Cover image for Born ML v0.8.0: We Killed Our Last .dll — Pure Go GPU Is Here
Andrey Kolkov
Andrey Kolkov

Posted on

Born ML v0.8.0: We Killed Our Last .dll — Pure Go GPU Is Here

TL;DR: Born v0.8.0 replaces go-webgpu (Rust FFI + shared libraries) with gogpu/wgpu — pure Go WebGPU. No .dll. No .so. No runtime downloads. go build now gives you a GPU-accelerated ML binary. We also fixed 5 critical GPU bugs and validated on real model training. Next up: DeepSeek V4 inference support.


The Last Dependency

Five months ago I skipped my birthday to release Born. A few weeks later we made training 18x faster with lazy GPU evaluation. The framework was growing. Contributors were showing up. Real people were using it.

But there was a problem I couldn't ignore anymore.

Every time someone wanted to use GPU acceleration, the conversation went like this:

"How do I run the GPU examples?"

"Download wgpu-native .dll for your platform, put it in your PATH..."

"...I thought you said pure Go?"

They were right. Born's CPU path was pure Go. But the GPU backend used go-webgpu — Go bindings to Rust's wgpu-native via FFI. You needed a platform-specific shared library at runtime. On Windows, a .dll. On Linux, a .so. On macOS, a .dylib.

For a framework whose tagline is "single binary deployment", that was embarrassing.

So we fixed it.


Why Not Earlier?

Fair question. gogpu/wgpu existed for months before v0.8.0. Why did we ship 29 releases on go-webgpu first?

Because that was the plan.

go-webgpu wraps Rust's wgpu-native — a battle-tested GPU abstraction used by Firefox and dozens of production projects. When you're building a new ML framework from scratch, you don't want to debug your GPU backend and your tensor math at the same time. If training produces wrong gradients, is the bug in your autodiff engine or in your WebGPU implementation? With Rust wgpu-native underneath, we knew: the GPU layer works. Any bug is ours.

So we built Born v0.1 through v0.7 on a proven foundation. Tensor ops, autodiff, attention, Flash Attention, speculative decoding, ONNX import, GGUF loading — all validated against a GPU backend we could trust. By v0.7.16, Born had 1,394 tests, 3 external contributors, and real model training working.

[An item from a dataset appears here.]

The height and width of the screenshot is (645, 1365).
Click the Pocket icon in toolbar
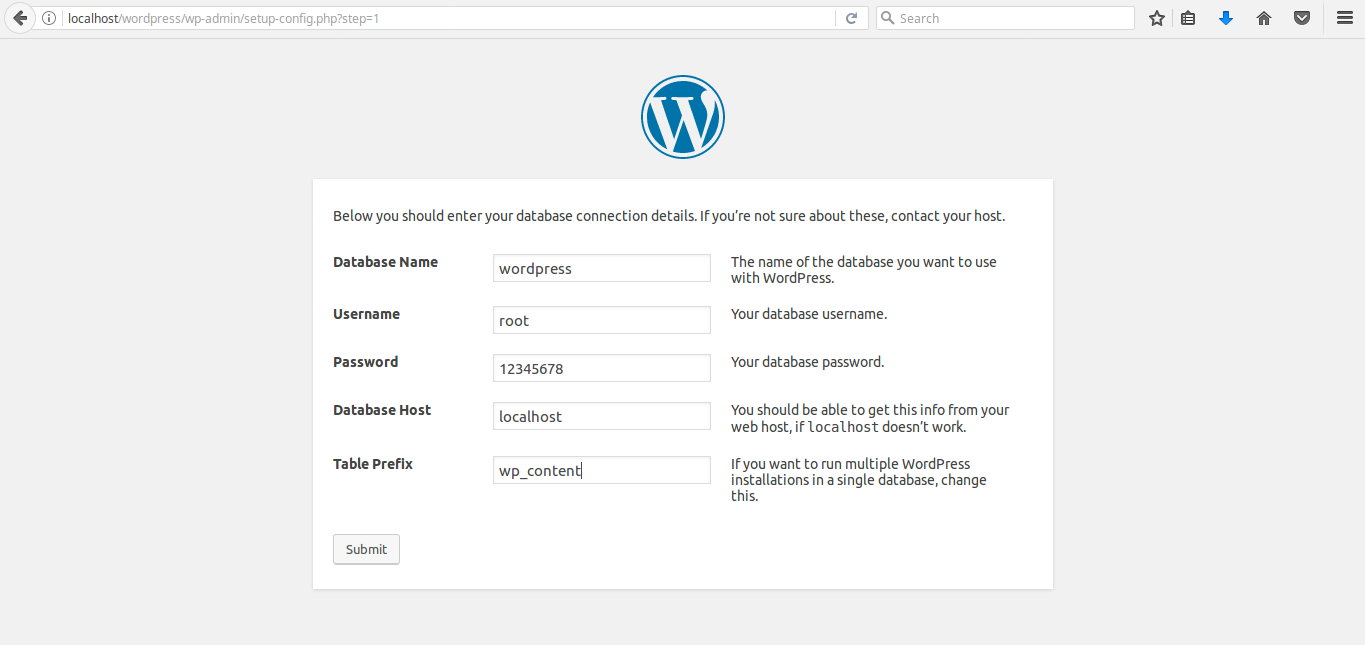[1302, 18]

Meanwhile, gogpu/wgpu was maturing through its own path — powering gogpu/gg (2D graphics library with GPU compute shaders), running real rendering workloads, stabilizing the Core API across Vulkan, Metal, DX12, and GLES.

When both sides were proven, the migration became simple: we knew Born's code was correct, and we knew gogpu/wgpu's Core API was stable. Any bug found during migration was specifically a wgpu Go integration issue — easy to isolate, easy to fix.

That's exactly what happened. Five bugs, all in resource lifecycle. All fixed in days, not weeks.

Validate on proven foundation first. Swap the foundation second. This is not how you move fast. This is how you move right.


The Migration

Born v0.8.0 replaces go-webgpu with gogpu/wgpu — a pure Go WebGPU implementation from our own GoGPU ecosystem.

- github.com/go-webgpu/webgpu v0.4.1
+ github.com/gogpu/wgpu v0.26.8
Enter fullscreen mode Exit fullscreen mode

One line in go.mod. 27 files changed. 1,830 additions, 1,518 deletions.

What changed:

go-webgpu (before) gogpu/wgpu (after)
Implementation Rust wgpu-native via FFI Pure Go
CGO None (goffi) None
Runtime .dll/.so Required None
Build go build + download .dll go build. Period.
Vulkan/Metal/DX12 Via Rust Via Go
WGSL shaders Unchanged Unchanged
Control External project Our project

That last row matters. gogpu/wgpu isn't some random dependency — it's our project. When Born needs a WebGPU API change, we change it upstream. Both sides of the interface are under our control.


Five Bugs Nobody Told Us About

Swapping the GPU backend is like replacing a car engine while driving. Everything looks the same from the outside, but internally the timing, resource lifecycle, and synchronization are completely different.

We found five critical bugs during migration:

1. PipelineLayout Freed Too Early

Vulkan requires compute pipeline layouts to stay alive during SetBindGroup(). go-webgpu's internal reference counting kept them alive. gogpu/wgpu doesn't — you own your resources.

We fixed this by storing PipelineLayout alongside the pipeline in our cache.

2. Lazy Ops and the Destroy Queue

Born uses lazy evaluation — GPU ops chain without CPU sync. But when a tensor gets garbage-collected mid-chain, its buffer goes to the destroy queue. If the pending operations haven't submitted yet, the buffer is destroyed before the GPU reads it.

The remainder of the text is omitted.